Dataset entries:
============

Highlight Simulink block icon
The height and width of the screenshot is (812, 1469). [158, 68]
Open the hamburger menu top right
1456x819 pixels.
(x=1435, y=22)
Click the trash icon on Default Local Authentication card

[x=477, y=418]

============

> **Task brief**: What is needed is the data above, output in full and exactly as it stands.

> **Solution to this task**:
Highlight Simulink block icon
The height and width of the screenshot is (812, 1469). [158, 68]
Open the hamburger menu top right
1456x819 pixels.
(x=1435, y=22)
Click the trash icon on Default Local Authentication card

[x=477, y=418]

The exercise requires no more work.